26th March 2020
The depth and breadth of the design work produced by the team at Clague Architects has led to five of its projects being shortlisted in the regional finals of the RICS Social Impact Awards.
Organised by the Royal Institution of Chartered Surveyors (RICS), the awards recognise the positive contribution that buildings make to communities and society as a whole.
The five projects include a residential development, a private home, two historic landmarks and a public building. Together they demonstrate Clague’s residential, heritage and commercial architectural skills.
Tim Wolfe-Murray, partner at Canterbury-based Clague Architects, said: “We are delighted to have five of our schemes shortlisted for the RICS Social Impact Awards. I’m very pleased with what we have created, and the project teams have much to be proud of.”
A finalist in the residential category, the Observatory is a high-end housing development sitting within a small, sensitively designed urban extension to Canterbury, consisting of 48 houses and four apartments. Clague’s brief was to create a collection of fresh, modern houses and, from the outset, considerable thought was given to their effect on the existing surroundings, as well as the quality of the newly-created spaces.
Also shortlisted in the residential category is Clague’s design for a private home built into a slope and surrounded by woodland on the edge of Ashford.
Known as The Levels, the five-bedroom family home takes its inspiration from a mid-century American ranch. It has a woodland cabin feel, with overhanging eves, timber cladding and mono-pitched roof. The house adopts an upside-down style, with the upper floor providing living space with excellent views over a wooded valley, while the bedrooms sit on the ground floor.
The house adhered to a tight budget thanks to the close collaboration between Clague’s technical team, the building contractor, and the client whose family owned the land.
Clague’s work for local authorities has also been recognised, after its design for the £6m Horam Crematorium was shortlisted. Undertaken for Wealden District Council, the contemporary, clean design incorporates a chapel, memorial gardens and series of buildings in a 30-acre landscaped site in East Sussex
The restoration of the Grade II listed Battle railway station is the fourth Clague project to be shortlisted and it follows the project’s recent success in the Craft Skills Awards at the National Railway Heritage Awards.
George Esdaile, an Associate at Clague, added: “Securing the fabric of this glorious little station was a challenging one in terms of the scale of the conservation required, but also because Southeastern needed to keep the station’s platforms and booking hall open for customers throughout the process.

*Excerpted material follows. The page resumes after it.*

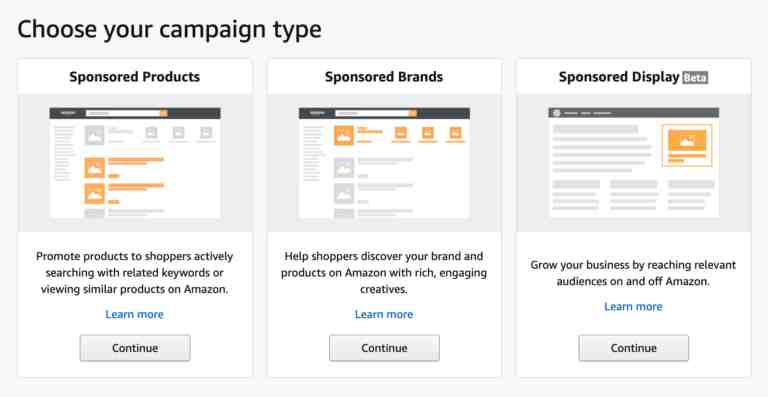Select the Sponsored Brands preview illustration
The image size is (768, 397).
[x=384, y=163]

“Thanks to the combined efforts of Redec, Rother District Council, the team at Southeastern and ourselves, Battle once again has a station it can be proud of and it is fantastic to see our work recognised by the RICS.”

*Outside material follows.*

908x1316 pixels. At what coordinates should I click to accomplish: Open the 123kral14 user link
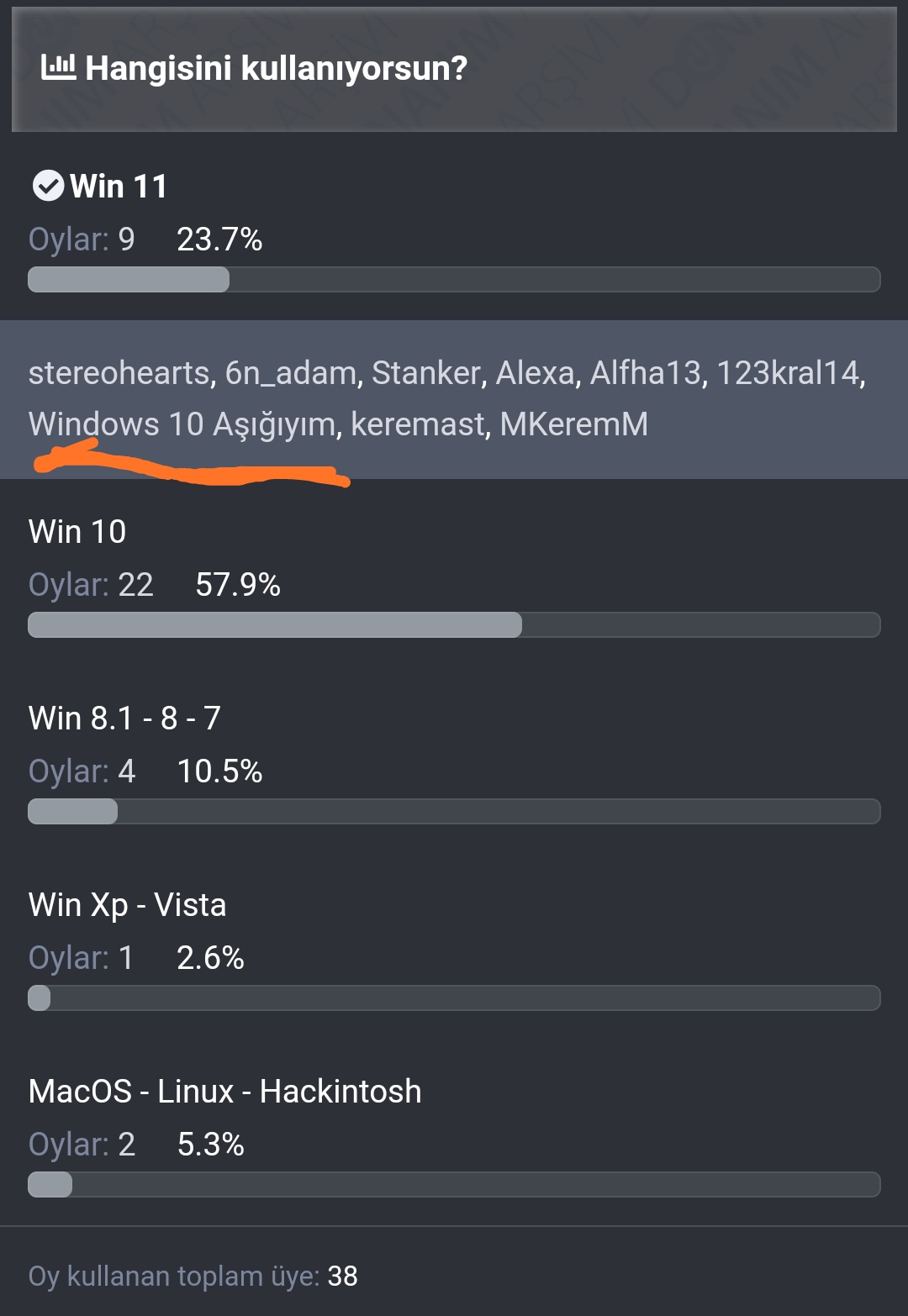tap(788, 373)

The final shortlisting is for work done to improve the experience of visiting South Foreland Lighthouse, an iconic Grade 1-listed Victorian building overlooking St. Margaret’s Bay near Dover, and owned by the National Trust.
Clague was asked to design a new toilet block that did not detract from the visual impact of the striking lighthouse, which sits on exposed cliffs overlooking the English Channel.
The internal facilities are all bespoke and the whole building has been designed in close collaboration with the National Trust, and within the charity’s conservation design guidelines. The project has been shortlisted in both the leisure and the land & rural categories.
The results of the RICS Social Impact Awards for the South East are expected to be announced in June.